What to do:
Give the records again exactly, with every character kept.

##### Dataset #####

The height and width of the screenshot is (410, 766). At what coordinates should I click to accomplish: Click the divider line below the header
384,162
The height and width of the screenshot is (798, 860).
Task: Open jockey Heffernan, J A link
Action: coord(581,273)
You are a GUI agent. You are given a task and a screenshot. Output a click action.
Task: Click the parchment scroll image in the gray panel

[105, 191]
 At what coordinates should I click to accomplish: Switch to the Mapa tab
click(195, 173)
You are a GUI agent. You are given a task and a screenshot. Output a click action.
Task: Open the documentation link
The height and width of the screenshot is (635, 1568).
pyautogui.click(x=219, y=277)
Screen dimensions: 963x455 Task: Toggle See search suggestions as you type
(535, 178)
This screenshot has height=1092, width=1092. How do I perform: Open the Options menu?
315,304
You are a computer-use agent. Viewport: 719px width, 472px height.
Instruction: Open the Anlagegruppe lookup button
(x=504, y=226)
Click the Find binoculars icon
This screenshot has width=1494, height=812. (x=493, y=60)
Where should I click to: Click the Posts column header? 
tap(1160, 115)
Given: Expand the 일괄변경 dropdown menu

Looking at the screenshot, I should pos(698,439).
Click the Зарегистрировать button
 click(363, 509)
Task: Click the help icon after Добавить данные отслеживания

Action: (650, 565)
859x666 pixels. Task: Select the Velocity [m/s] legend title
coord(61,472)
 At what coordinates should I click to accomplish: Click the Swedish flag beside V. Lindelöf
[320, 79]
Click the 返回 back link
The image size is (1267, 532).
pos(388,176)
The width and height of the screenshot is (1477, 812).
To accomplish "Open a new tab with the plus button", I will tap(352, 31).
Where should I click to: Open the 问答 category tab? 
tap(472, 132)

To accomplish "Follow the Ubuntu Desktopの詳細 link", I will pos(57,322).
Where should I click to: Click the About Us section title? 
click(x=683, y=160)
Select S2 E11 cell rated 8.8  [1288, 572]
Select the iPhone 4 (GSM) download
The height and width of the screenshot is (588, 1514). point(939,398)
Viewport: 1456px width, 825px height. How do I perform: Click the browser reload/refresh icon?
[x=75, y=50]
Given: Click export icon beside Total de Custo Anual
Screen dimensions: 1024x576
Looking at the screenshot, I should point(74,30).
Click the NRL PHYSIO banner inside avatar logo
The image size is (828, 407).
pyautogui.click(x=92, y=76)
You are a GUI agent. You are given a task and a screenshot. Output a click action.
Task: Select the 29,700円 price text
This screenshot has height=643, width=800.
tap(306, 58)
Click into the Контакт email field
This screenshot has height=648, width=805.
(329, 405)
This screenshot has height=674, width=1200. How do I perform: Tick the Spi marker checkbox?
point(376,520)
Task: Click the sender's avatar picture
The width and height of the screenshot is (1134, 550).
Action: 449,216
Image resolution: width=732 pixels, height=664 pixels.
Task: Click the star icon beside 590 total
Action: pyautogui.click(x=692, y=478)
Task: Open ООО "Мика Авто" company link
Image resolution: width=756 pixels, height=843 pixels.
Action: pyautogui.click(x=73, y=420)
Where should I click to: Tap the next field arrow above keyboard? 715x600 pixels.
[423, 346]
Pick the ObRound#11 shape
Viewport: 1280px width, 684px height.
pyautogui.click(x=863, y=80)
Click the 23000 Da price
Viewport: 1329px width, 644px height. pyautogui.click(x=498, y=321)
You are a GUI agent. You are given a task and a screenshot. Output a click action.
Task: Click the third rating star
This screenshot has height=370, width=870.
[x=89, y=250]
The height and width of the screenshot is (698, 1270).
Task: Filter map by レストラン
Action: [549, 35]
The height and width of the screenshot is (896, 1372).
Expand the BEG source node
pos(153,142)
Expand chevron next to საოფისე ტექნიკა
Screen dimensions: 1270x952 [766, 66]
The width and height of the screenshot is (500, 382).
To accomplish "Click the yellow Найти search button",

#####

Completed task:
The height and width of the screenshot is (410, 766). At what coordinates should I click to accomplish: Click the divider line below the header
384,162
The height and width of the screenshot is (798, 860).
Task: Open jockey Heffernan, J A link
Action: coord(581,273)
You are a GUI agent. You are given a task and a screenshot. Output a click action.
Task: Click the parchment scroll image in the gray panel

[105, 191]
 At what coordinates should I click to accomplish: Switch to the Mapa tab
click(195, 173)
You are a GUI agent. You are given a task and a screenshot. Output a click action.
Task: Open the documentation link
The height and width of the screenshot is (635, 1568).
pyautogui.click(x=219, y=277)
Screen dimensions: 963x455 Task: Toggle See search suggestions as you type
(535, 178)
This screenshot has height=1092, width=1092. How do I perform: Open the Options menu?
315,304
You are a computer-use agent. Viewport: 719px width, 472px height.
Instruction: Open the Anlagegruppe lookup button
(x=504, y=226)
Click the Find binoculars icon
This screenshot has width=1494, height=812. (x=493, y=60)
Where should I click to: Click the Posts column header? 
tap(1160, 115)
Given: Expand the 일괄변경 dropdown menu

Looking at the screenshot, I should pos(698,439).
Click the Зарегистрировать button
 click(363, 509)
Task: Click the help icon after Добавить данные отслеживания

Action: (650, 565)
859x666 pixels. Task: Select the Velocity [m/s] legend title
coord(61,472)
 At what coordinates should I click to accomplish: Click the Swedish flag beside V. Lindelöf
[320, 79]
Click the 返回 back link
The image size is (1267, 532).
pos(388,176)
The width and height of the screenshot is (1477, 812).
To accomplish "Open a new tab with the plus button", I will tap(352, 31).
Where should I click to: Open the 问答 category tab? 
tap(472, 132)

To accomplish "Follow the Ubuntu Desktopの詳細 link", I will pos(57,322).
Where should I click to: Click the About Us section title? 
click(x=683, y=160)
Select S2 E11 cell rated 8.8  [1288, 572]
Select the iPhone 4 (GSM) download
The height and width of the screenshot is (588, 1514). point(939,398)
Viewport: 1456px width, 825px height. How do I perform: Click the browser reload/refresh icon?
[x=75, y=50]
Given: Click export icon beside Total de Custo Anual
Screen dimensions: 1024x576
Looking at the screenshot, I should point(74,30).
Click the NRL PHYSIO banner inside avatar logo
The image size is (828, 407).
pyautogui.click(x=92, y=76)
You are a GUI agent. You are given a task and a screenshot. Output a click action.
Task: Select the 29,700円 price text
This screenshot has height=643, width=800.
tap(306, 58)
Click into the Контакт email field
This screenshot has height=648, width=805.
(329, 405)
This screenshot has height=674, width=1200. How do I perform: Tick the Spi marker checkbox?
point(376,520)
Task: Click the sender's avatar picture
The width and height of the screenshot is (1134, 550).
Action: 449,216
Image resolution: width=732 pixels, height=664 pixels.
Task: Click the star icon beside 590 total
Action: pyautogui.click(x=692, y=478)
Task: Open ООО "Мика Авто" company link
Image resolution: width=756 pixels, height=843 pixels.
Action: pyautogui.click(x=73, y=420)
Where should I click to: Tap the next field arrow above keyboard? 715x600 pixels.
[423, 346]
Pick the ObRound#11 shape
Viewport: 1280px width, 684px height.
pyautogui.click(x=863, y=80)
Click the 23000 Da price
Viewport: 1329px width, 644px height. pyautogui.click(x=498, y=321)
You are a GUI agent. You are given a task and a screenshot. Output a click action.
Task: Click the third rating star
This screenshot has height=370, width=870.
[x=89, y=250]
The height and width of the screenshot is (698, 1270).
Task: Filter map by レストラン
Action: [549, 35]
The height and width of the screenshot is (896, 1372).
Expand the BEG source node
pos(153,142)
Expand chevron next to საოფისე ტექნიკა
Screen dimensions: 1270x952 [766, 66]
The width and height of the screenshot is (500, 382).
To accomplish "Click the yellow Найти search button",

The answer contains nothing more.